Como descreve o impacto da CPCJ de Santarém ao longo destes 24 anos na protecção e promoção dos direitos das crianças e jovens do concelho?

Ao longo dos 24 anos, é difícil falar na totalidade, pois estou na Comissão há 7 anos. A CPCJ é essencial para proteger crianças vulneráveis em situações de risco. Embora o ideal fosse que estas instituições não fossem necessárias, é evidente que desempenhamos um papel vital. Em Santarém, o volume processual é significativo. Durante o primeiro semestre de 2024, instruímos 426 processos e arquivámos 257, mas continuamos a acompanhar muitos casos. O objectivo é sempre resolver as situações de forma a garantir o bem-estar das crianças e das suas famílias.

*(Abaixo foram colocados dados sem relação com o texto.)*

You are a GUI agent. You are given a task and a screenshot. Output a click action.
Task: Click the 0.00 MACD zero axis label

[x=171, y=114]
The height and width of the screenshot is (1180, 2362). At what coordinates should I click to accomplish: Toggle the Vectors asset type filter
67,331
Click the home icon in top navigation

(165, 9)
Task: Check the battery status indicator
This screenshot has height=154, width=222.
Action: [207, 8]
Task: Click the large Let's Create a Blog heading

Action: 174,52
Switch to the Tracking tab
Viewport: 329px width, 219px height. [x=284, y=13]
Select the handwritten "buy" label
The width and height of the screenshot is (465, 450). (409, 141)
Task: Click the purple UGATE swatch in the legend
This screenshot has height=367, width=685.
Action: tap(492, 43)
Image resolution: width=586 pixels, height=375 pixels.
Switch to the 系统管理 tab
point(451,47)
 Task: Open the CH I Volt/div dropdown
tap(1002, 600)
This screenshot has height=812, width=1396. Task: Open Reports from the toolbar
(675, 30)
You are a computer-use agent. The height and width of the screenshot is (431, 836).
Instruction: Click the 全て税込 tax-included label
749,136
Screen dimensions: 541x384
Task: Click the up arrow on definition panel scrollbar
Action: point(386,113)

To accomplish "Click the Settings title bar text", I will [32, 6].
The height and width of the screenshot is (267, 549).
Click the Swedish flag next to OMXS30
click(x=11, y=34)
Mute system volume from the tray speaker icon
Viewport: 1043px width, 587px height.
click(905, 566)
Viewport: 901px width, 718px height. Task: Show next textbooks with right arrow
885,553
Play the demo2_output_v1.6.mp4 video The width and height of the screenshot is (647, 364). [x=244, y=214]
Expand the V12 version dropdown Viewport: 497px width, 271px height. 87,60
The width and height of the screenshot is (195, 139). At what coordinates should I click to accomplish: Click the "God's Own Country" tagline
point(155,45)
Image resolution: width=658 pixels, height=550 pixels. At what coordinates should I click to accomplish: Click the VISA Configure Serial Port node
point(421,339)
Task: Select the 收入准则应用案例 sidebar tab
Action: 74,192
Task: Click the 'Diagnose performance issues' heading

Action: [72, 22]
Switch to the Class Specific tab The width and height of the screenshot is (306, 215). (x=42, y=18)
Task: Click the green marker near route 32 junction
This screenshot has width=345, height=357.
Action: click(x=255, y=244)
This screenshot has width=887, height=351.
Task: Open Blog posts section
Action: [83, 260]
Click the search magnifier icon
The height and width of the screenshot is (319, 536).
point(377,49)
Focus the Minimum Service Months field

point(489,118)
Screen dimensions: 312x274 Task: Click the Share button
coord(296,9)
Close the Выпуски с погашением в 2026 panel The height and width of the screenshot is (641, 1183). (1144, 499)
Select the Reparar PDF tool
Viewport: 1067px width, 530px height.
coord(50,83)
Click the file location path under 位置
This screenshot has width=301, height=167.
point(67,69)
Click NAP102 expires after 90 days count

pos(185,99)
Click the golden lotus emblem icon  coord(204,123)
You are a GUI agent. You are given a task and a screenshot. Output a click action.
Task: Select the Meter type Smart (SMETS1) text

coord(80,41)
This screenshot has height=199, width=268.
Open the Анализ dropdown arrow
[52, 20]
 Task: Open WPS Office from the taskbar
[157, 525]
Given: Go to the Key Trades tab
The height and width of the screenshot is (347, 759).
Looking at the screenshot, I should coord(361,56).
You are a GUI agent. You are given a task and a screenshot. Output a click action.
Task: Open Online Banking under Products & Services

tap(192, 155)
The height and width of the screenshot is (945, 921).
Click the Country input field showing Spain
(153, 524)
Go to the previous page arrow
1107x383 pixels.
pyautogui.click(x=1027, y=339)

Quais são os principais desafios enfrentados pela CPCJ de Santarém?

Um dos maiores desafios é garantir a colaboração de todas as entidades competentes em matéria de infância e juventude. Apesar de termos boas relações com áreas como a saúde e a educação, é crucial fomentar uma maior proximidade e compreensão do papel da CPCJ por parte de quem trabalha directamente com crianças, como professores e directores de turma. Além disso, temos dificuldade em garantir a representatividade das IPSS de carácter Não residencial, na Comissão Restrita, problema transversal a muitas outras CPCJs. Também o facto de lidarmos com situações emocionalmente exigentes e que inevitavelmente afectam a nossa equipa. Por isso, investimos na formação contínua dos nossos técnicos e na promoção de iniciativas que facilitem a comunicação e a cooperação entre entidades.

O programa de aniversário inclui o tema “Conhecer para Proteger”. Que boas práticas destaca e como estas fortalecem a relação com a comunidade?

Trabalhamos para desmistificar a ideia de que a CPCJ é apenas um órgão punitivo. Explicamos às famílias que estamos aqui para proteger e ajudar. Apesar de raramente sermos notícia pelas boas práticas, temos muitos casos de sucesso. Um exemplo é o acompanhamento de jovens que alcançaram estabilidade e avançaram nos seus estudos, incluindo o ensino superior. Estes relatos são inspiradores e queremos partilhá-los de forma a mostrar que, com colaboração e dedicação, conseguimos mudar vidas. Além disso, realizamos acções de sensibilização junto das escolas e comunidades locais para informar sobre os direitos das crianças e a importância de um ambiente seguro para o seu desenvolvimento.

Como avalia as actividades comemorativas do 24.º aniversário?

Estas actividades são uma oportunidade para reforçar a missão da CPCJ e aproximar-nos da comunidade. Incluem visitas a lares de infância e juventude, momentos culturais e reuniões que promovem a partilha de experiências. Queremos mostrar o nosso trabalho de forma positiva e sensibilizar para a importância da protecção das crianças e jovens. Além disso, momentos como os testemunhos de boas práticas são fundamentais para dar visibilidade ao impacto do nosso trabalho e reforçar a confiança das famílias e entidades na nossa actuação.

Quais são os desafios futuros para a CPCJ de Santarém?

Enfrentamos desafios constantes, como a reestruturação das CPCJs a nível nacional, que está em discussão. Esperamos que esta traga melhorias, especialmente no acesso a recursos humanos e materiais. No entanto, continuamos focados em prestar um serviço eficaz à comunidade, colaborando com entidades locais e garantindo que as crianças e jovens têm as ferramentas necessárias para um futuro seguro e promissor. Queremos também expandir as nossas parcerias com organizações locais, promovendo iniciativas que envolvam directamente as famílias e as crianças, para criar uma rede de apoio cada vez mais sólida e eficaz.